Cuántos de nosotros en algún momento de nuestras vidas, en que hemos querido expresar nuestro cariño a un ser querido, nos hemos esmerado en buscar y descubrir qué obsequio darle?
Se busca el regalo perfecto, que diga por sí solo cuánto amamos a esa persona, que le deje ver lo importante y valiosa que es para nosotros, y caemos en la rueda del consumo.....una y otra vez.
¿Nos hemos detenido a reflexionar que el lenguaje puede expresar esos sentimientos? y lo hermoso es que podemos hacer tangible ese cariño, por ejemplo, en una carta, un poema, un verso....el que quedará para siempre en la memoria de la persona amada, no se marchitará como una flor , ni se desgastará como un objeto.
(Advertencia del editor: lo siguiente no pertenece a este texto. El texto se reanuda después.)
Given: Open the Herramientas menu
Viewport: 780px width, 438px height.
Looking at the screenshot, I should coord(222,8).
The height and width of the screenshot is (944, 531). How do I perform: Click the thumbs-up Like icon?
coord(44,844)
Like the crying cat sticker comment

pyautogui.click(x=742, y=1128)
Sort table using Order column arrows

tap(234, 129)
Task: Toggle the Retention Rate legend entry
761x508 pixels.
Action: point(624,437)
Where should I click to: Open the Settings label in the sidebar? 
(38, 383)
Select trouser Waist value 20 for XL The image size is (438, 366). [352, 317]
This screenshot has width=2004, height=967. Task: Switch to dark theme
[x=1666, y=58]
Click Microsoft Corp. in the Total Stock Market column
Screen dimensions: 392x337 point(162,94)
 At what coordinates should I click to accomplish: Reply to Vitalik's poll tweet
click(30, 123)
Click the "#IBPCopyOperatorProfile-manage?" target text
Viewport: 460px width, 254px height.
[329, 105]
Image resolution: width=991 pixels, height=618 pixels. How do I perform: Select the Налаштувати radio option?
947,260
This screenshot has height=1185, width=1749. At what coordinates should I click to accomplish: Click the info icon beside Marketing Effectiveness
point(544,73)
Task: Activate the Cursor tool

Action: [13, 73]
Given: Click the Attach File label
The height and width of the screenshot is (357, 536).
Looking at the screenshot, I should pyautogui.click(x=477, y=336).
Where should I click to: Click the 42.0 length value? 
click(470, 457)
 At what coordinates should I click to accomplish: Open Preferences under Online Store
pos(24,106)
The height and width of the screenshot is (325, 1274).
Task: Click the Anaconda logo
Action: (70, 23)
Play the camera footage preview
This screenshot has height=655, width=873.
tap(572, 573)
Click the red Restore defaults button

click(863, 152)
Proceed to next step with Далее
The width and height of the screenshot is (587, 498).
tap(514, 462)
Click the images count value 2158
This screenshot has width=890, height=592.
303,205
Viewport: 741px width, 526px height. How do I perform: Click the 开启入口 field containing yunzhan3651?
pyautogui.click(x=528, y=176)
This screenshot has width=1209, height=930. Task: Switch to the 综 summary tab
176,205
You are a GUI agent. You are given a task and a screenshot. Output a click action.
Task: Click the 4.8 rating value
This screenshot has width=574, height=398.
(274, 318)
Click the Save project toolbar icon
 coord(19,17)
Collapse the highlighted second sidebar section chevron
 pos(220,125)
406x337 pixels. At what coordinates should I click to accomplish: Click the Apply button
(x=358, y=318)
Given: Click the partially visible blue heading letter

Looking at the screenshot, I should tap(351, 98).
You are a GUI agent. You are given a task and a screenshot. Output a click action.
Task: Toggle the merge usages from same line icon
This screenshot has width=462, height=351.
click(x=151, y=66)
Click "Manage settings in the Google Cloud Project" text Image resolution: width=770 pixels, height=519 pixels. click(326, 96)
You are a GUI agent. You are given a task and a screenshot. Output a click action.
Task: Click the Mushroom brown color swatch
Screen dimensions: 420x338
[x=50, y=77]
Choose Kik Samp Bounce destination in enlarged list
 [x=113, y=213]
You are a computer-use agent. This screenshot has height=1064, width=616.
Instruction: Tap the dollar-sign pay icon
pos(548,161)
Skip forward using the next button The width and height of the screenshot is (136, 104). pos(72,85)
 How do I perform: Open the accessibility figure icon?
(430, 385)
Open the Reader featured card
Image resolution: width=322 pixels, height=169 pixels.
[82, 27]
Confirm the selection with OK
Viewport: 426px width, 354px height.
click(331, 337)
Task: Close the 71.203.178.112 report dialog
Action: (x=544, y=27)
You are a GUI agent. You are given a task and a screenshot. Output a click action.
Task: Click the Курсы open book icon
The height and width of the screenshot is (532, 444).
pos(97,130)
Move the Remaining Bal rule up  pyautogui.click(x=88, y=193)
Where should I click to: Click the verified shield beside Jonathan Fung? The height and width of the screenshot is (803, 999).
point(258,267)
La palabra es mágica, puede elevar un alma abatida, descubrir un nuevo amigo, cruzar fronteras, sacar del corazón un dolor que ni el mejor de los sicólogos puede hacer. La palabra escrita o hablada nos transporta a lugares inimaginables, despierta sensaciones, sentimientos y es capaz de desconectarnos totalmente del entorno.
No dudemos en usar el lenguaje, las palabras no necesitan profesionalismo, salen del alma, y llevarán al otro todo el cargamento de cariño, amistad, ternura que quieres dar, el destinatario de este obsequio, no olvidará jamás, si lo que dijiste fue sincero y limpio.
Pasarán los años, las cosas materiales habrán cumplido su ciclo y ya no existirán, pero lo que dijiste con el corazón perdurará para siempre... y ¿quién sabe si acompañará al otro más allá de la vida?